- _Assigned task_
Copy word for word the portion of the passage on height and human growth that lies between "The military's cherishing" and "seemed no coincidence.", inclusive.

She Has Her Mother's Laugh: The Powers, Perversions, and Potential of Heredity (35 page)

“I mentioned it to an Officer,” Reverend Wasse reported, “and thereby
kept some Persons from being turn'd out of the Service.”

The military's cherishing of height helped endow it with a moral value. Tallness turned into a sign of virtue and nobility. The fact that highborn boys ended up taller than lowborns seemed no coincidence.
In England, the gap was staggering: At the end of the eighteenth century, the wealthy sixteen-year-old boys who went to the military school at Sandhurst were nearly nine inches taller than the poor boys of the same age entering the Marine Society.

At the same time, the natural philosophers of the Enlightenment began to track the growth of children, with a precision that previous generations
hadn't bothered with. The first data came from a French nobleman named Philippe Guéneau de Montbeillard. In 1759, he laid his newborn son on a table and measured him from head to toe. Every six months, except for a few gaps, he would make a new measurement of his son, switching from horizontal to vertical once the boy could stand. Montbeillard saw more than just a series of numbers in these records. They revealed an upward velocity, one that accelerated during growth spurts and later dwindled to zero.

When Montbeillard's work was published, it inspired others to make similar recordings of the height of children in schools and hospitals. As they looked at the multiplying curves, they started to see broad patterns. Children tended to grow at similar velocities even if they were of different heights. A few children broke the rule: late bloomers experienced last-minute surges, while the growth of sick children slowed down drastically, leaving them short for life.

In the early 1800s, a French physician named Louis-René Villermé realized that the height of a group of people could tell him something about their well-being. Serving as a surgical assistant in the Napoleonic Wars, Villermé observed how food shortages afflicted both soldiers and civilians. Children suffered most of all, their growth permanently stunted. When Villermé left the army and began working as a physician, he could see how peacetime ravaged the poor. Traveling across France to study textile workers, child laborers, and prisoners, Villermé became convinced that social reforms were “absolutely demanded by
conscience and humanity.” Thanks in part to his efforts, France passed a law in 1841 forbidding children between eight and twelve from working over eight hours a day, or doing any night work. School became mandatory till age twelve.

- _Data extract_
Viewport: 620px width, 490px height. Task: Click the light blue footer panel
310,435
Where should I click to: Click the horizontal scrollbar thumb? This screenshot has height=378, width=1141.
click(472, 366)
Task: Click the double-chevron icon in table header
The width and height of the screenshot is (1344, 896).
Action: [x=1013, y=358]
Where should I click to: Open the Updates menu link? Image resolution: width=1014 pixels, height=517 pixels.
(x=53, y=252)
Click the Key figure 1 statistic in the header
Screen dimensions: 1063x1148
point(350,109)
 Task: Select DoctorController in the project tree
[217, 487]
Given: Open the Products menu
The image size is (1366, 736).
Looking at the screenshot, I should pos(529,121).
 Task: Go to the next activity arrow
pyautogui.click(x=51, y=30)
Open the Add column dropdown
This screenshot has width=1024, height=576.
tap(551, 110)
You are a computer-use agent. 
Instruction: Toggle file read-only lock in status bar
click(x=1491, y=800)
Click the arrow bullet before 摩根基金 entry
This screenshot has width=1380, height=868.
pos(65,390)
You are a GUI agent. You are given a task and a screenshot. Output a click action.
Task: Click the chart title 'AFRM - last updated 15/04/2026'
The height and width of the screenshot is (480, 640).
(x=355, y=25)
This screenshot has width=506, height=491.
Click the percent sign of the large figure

- _Output for this exercise_
The military's cherishing of height helped endow it with a moral value. Tallness turned into a sign of virtue and nobility. The fact that highborn boys ended up taller than lowborns seemed no coincidence.